Friday, June 6, 2014

Misery Loves Company

I come home to see my mother near tears. Apparently, after I left the house this afternoon, everything went wrong. She had trouble with the dishes, tripped over the rug, slammed her shoulder into the table, bashed her hand against a door jam, dropped wet clothes on the way to the dryer. All in all not a great hour!

I tell here that my friend, TG (Tangle Girl), had a rough day too. She said she wanted a giant chocolate bar. Mother's reply?

"If'd get one for her, if I new she'd accept it."
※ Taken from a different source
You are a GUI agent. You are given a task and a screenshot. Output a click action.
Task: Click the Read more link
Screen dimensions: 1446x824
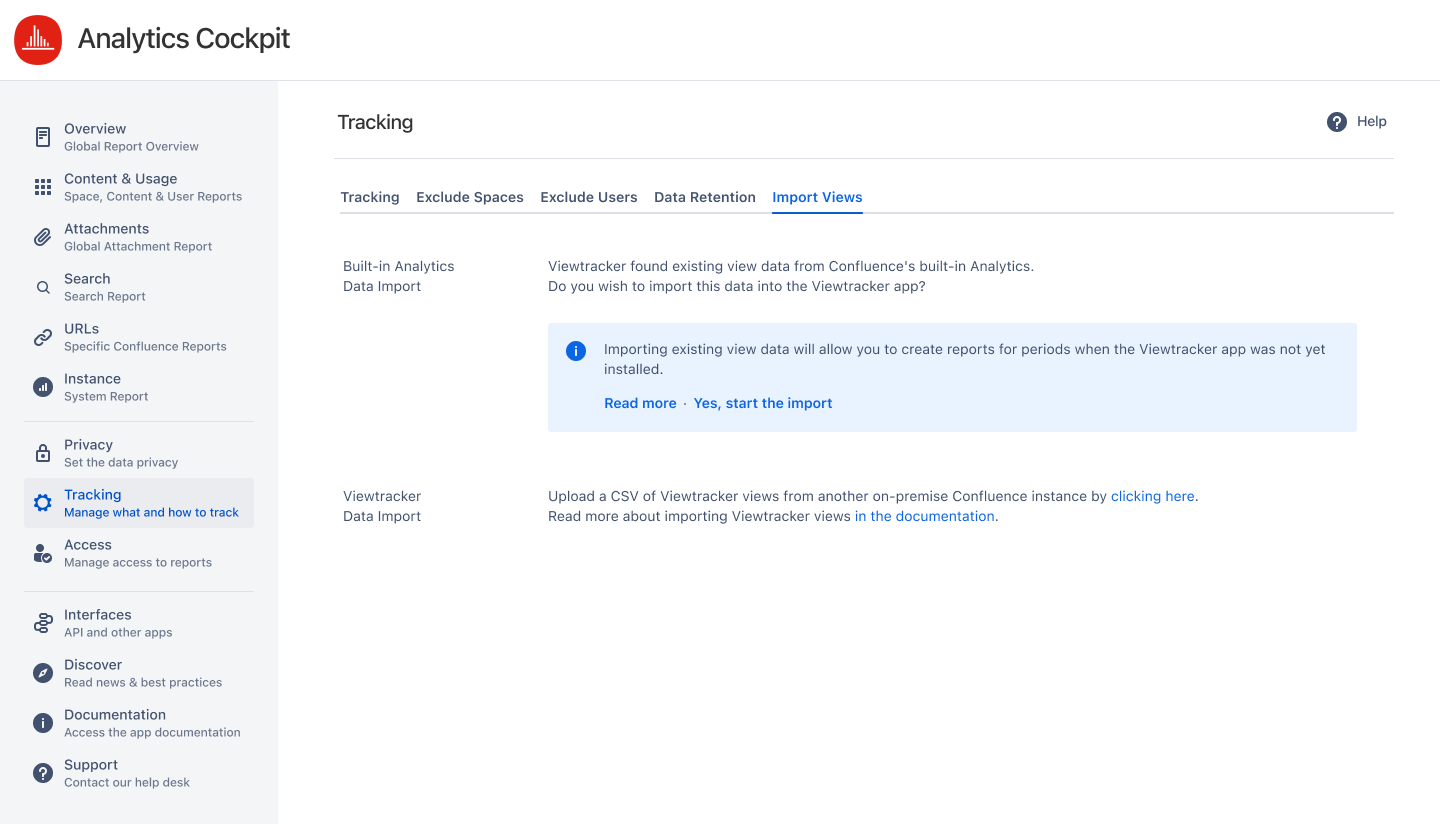pos(640,403)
The Fuck?!?! I love that she does this, plays the damned martyr. Its almost like she wants people to hate her to give her an excuse to be this way. She's paranoid and loves to push those fears on me. I'm just not in the damned mood to deal with this! I'm urgy and drinking a beer. Trying to stay away from the sleeping pills, something I do when I don't want to deal with people's shit anymore.
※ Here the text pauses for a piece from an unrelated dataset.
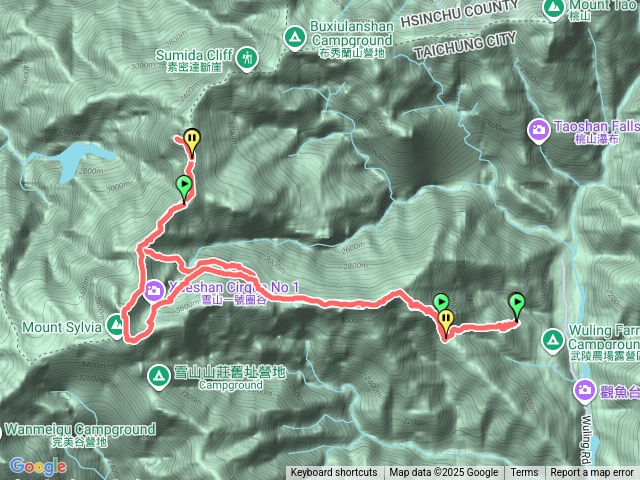Click the yellow pause marker on eastern trail
The height and width of the screenshot is (480, 640).
tap(446, 323)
Trying to be good. I'm tired and this is just not helping. She loves to do this, wallow in her misery. I can't be like this.

Tuesday, June 3, 2014

How To Handle a Nightmare

Therapy today wasn't easy. I never expect it to be, really. If it was easy then there must be something wrong.

Anyway... Therapy. Today we went into something I've briefly mentioned then floated right by, my nightmares. I understand the mechanics of dreaming, the brain processing information that the conscious mind can't or won't. Its amazing that its easier to type this then it is to actually say.

Nightmare: Recurring. Some one is demanding information that I either won't give or can't give. The attacker is a well dressed man, well spoken. I'm being tortured for that information. I don't want to go into the methods, suffice to say that its always brutal.

Therapist Interpretation: The man seems trustworthy, kind spoken, good grammar, but he's not. A representation of all the people that I think I should be able to trust? Information that I won't give or can't... protective instinct.

It all makes sense, but I don't have to like it. I also didn't like telling her about the nightmares. It just doesn't feel right to dream like this. Her suggestion was to try lucid dreaming, to think before I go to bed what I want as an outcome. For example, could the bonds turn to things like licorice? What would I want to happen to the attacker? The answer is always the same: I don't know.

She suggested allowing myself to daydream. Really? Daydreaming? All right, my issue is that it feels silly. What's the point? To learn to think outside the box, exercise the imagination I use when I'm writing. She thinks I can manipulate, rewrite my nightmares in the same way that I edit a story.

But what would I have the man do? Melt like wax left out in the sun? Vanish like fog in the morning sun? What of the bonds? Licorice is just not my gig. Butterflies? Silly string?

Damn... it feels hopeless. As though this is going to be my life forever. I can see Doc sitting in her chair, smiling that sad grin she gets just before she says something about the fact she is my cheerleader.

Next week, she wants to help me find ways to feel grounded. Though, I think we'll probably talk more about these nightmares.

How do I feel right this moment? Same as I felt when I left her office, and I told her the truth. Edgy, urgy, shaky. There are going to be many, many more sessions like this before I am normal. That is just the way it works.